The latest Commonwealth Bank Agri Insights report looks at different areas of energy usage across farms around the country, including cost, reliability and viable energy efficient options for farmers in the future.
The survey found that 73 per cent of Victorian farmers would like to invest in solar with battery storage, while two fifths (40 per cent) of Victorian farmers also say they are very or extremely interested in investing in energy efficiency on farm.
The strong interest in solar investment aligns with concerns among farmers about their current ability to manage energy costs. Across the state, 83 per cent say they have no control over energy costs, higher than the 78 per cent nationally who say this. In the dairy sector, the proportion nationally who feel they have little control over energy costs jumps to 91 per cent.
“Many farmers in Victoria are in energy intensive operations, so the cost of energy is always going to be front of mind and will have a real impact on their businesses,” says Darryl Mohr, Commonwealth Bank General Manager Regional and Agribusiness Banking for Victoria.

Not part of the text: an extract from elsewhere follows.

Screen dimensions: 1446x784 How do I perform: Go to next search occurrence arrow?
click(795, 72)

Across the country, 87 per cent of dairy farmers say the impact of costs on their operation is moderate or significant, with 73 per cent in horticulture feeling the same. The research also showed that 88 per cent of farmers in Victoria feel cost is a bigger concern than reliability – which is more than any other state and seven points above the national average (81 per cent).

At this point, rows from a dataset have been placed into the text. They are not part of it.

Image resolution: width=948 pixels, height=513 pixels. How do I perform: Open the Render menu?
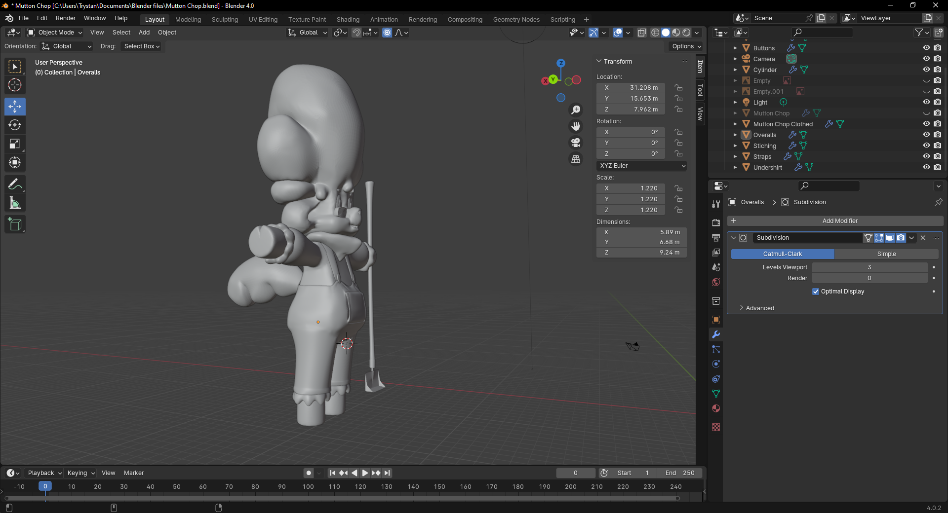66,18
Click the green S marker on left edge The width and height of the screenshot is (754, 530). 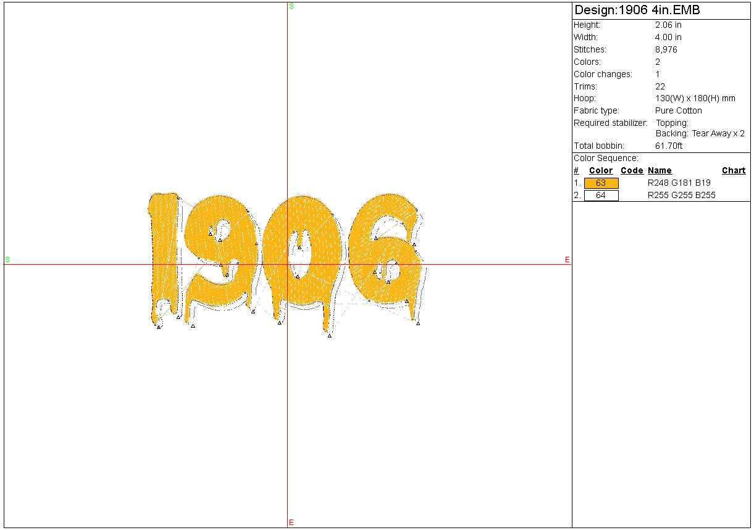pyautogui.click(x=7, y=260)
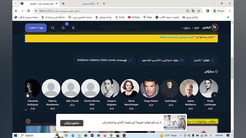This screenshot has width=246, height=138.
Task: Expand the فیلم dropdown menu
Action: pos(195,28)
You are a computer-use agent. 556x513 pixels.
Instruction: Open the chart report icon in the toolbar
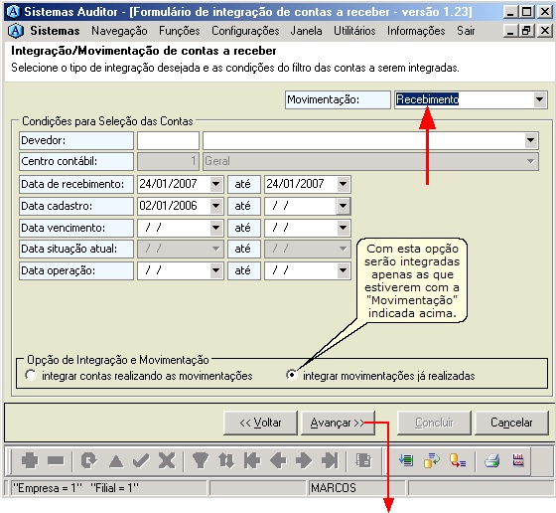pyautogui.click(x=518, y=460)
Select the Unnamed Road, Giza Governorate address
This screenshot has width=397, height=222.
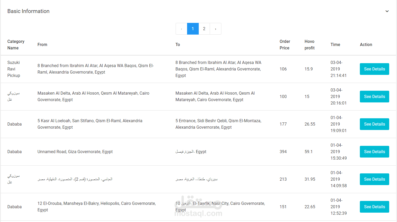pyautogui.click(x=75, y=152)
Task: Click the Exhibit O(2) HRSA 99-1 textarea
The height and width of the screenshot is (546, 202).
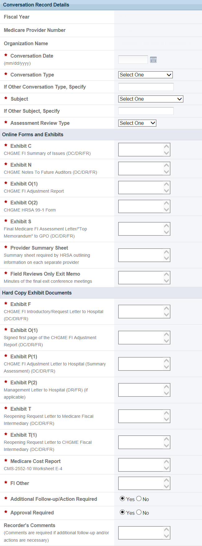Action: [141, 206]
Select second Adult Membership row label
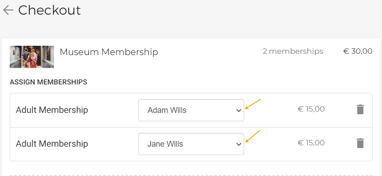382x176 pixels. coord(52,144)
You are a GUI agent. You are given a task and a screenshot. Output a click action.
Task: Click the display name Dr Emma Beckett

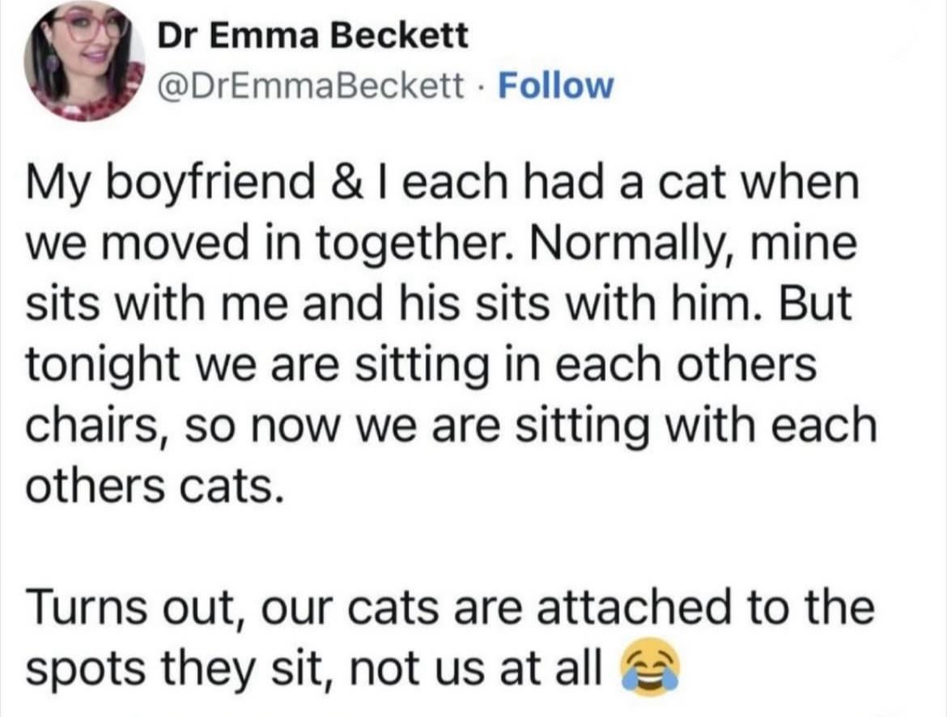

“The important message out of our research is that Victorian farmers recognise the need to invest in new options in order to take control over their energy costs.

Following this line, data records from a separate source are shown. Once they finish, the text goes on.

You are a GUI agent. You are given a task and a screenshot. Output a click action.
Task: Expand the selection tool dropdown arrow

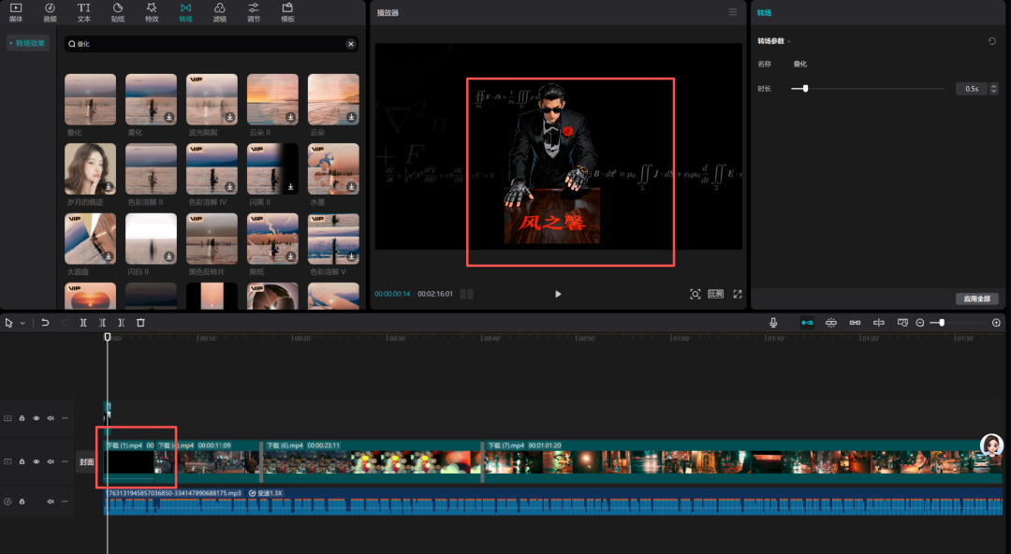tap(22, 323)
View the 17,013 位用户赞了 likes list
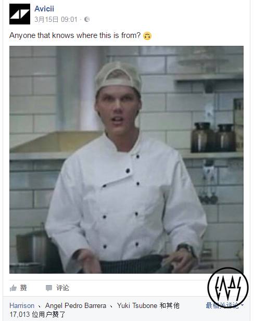The height and width of the screenshot is (321, 254). [x=37, y=314]
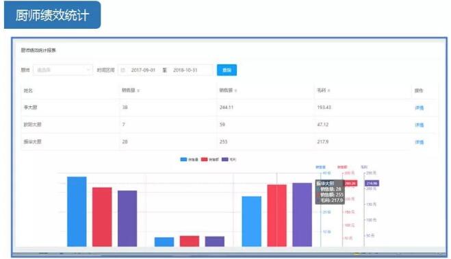Click the 厨师绩效统计 title banner

pyautogui.click(x=52, y=14)
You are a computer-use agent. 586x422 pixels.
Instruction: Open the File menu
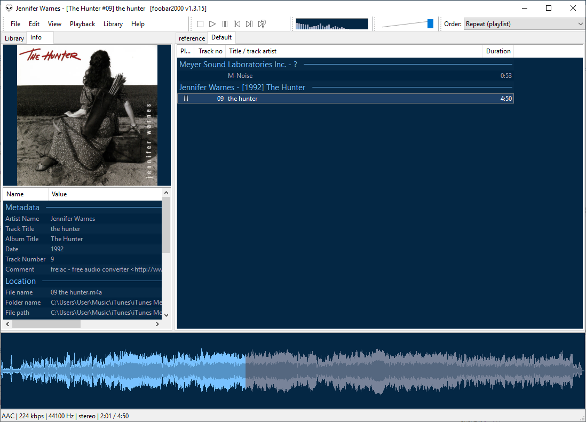tap(15, 24)
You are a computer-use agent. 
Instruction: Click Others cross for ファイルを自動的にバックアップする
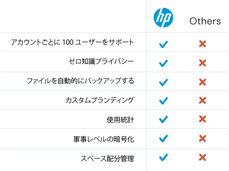click(202, 82)
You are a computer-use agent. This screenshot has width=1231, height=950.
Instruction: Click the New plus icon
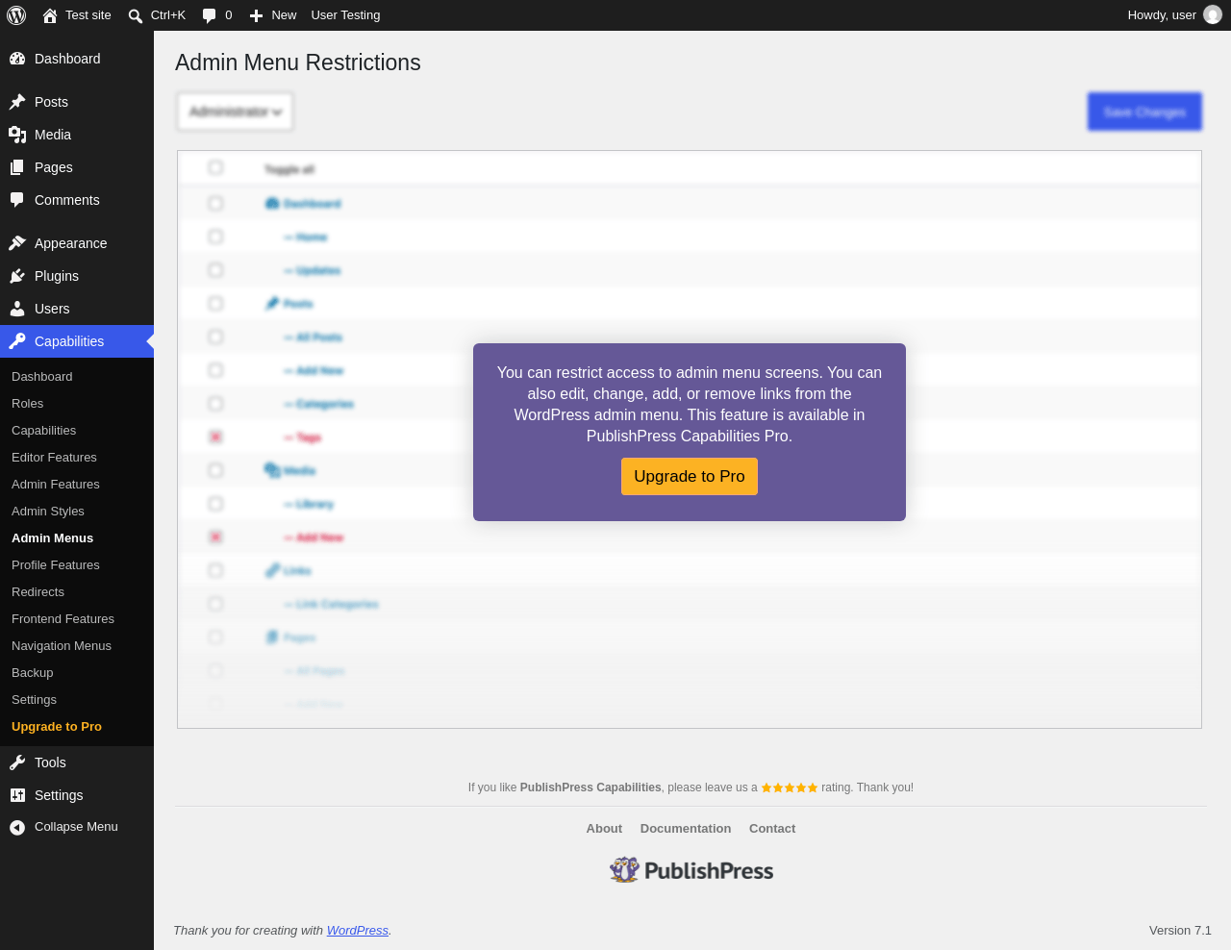point(256,15)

“Right now, many farmers, and especially dairy farmers, are feeling pressure from high electricity costs but at the same time, they’re looking at what steps they can take to regain control and better manage their costs. For many, this is about investing in more energy efficient solutions,” Mr Mohr says.
Energy is one of the biggest costs at Rob Bayley’s piggery in Gippsland, Victoria, but Rob is taking an interesting approach to managing his costs.
His Blackwood Piggery, a 550 sow operation run in conjunction with his parents Ian and Robyn, has invested in a system that converts methane from raw pig manure into an energy source.
“The raw pig manure goes into a dam and the bacteria breaks down any particles in there that have still got energy in them. Usually that methane would just go off into the environment but in this case we’re capturing it and using it as a fuel,” Rob says.
Rob began work on the new system last July and it was implemented in August this year, though he has been looking into it for five years, with generators to be installed in the next month. The system is set to provide at least 100% more energy than the operation requires, which means that if the company ever expands they’ll be all set to meet their increased energy needs.
“It takes the pressure off any projects in the future. If we were to build a feed mill for our piggery, for instance, we’d have enough power to run that through,” Rob says.
In the immediate term, any unneeded energy will be sold to the grid, providing a passive source of revenue.
“We’ll be able to sell back to the grid and have the ability to earn renewable energy credits as well as carbon credits, which are other clean energy incentives that exist, so we can claim them as another income stream,” Rob says.
In addition, the investment will reduce odour on the property and be a more environmentally sustainable option than traditional energy.
“It gets rid of up to 80% of the odour from a piggery, so that’s a big driver of why the pig industry would like everyone to have one – it helps improve our image through odour reduction.
“Sustainability was the other aspect of the project. We are improving our carbon footprint through this project so all the methane that used to be let off straight from the pond would have gone up into the environment,” he says.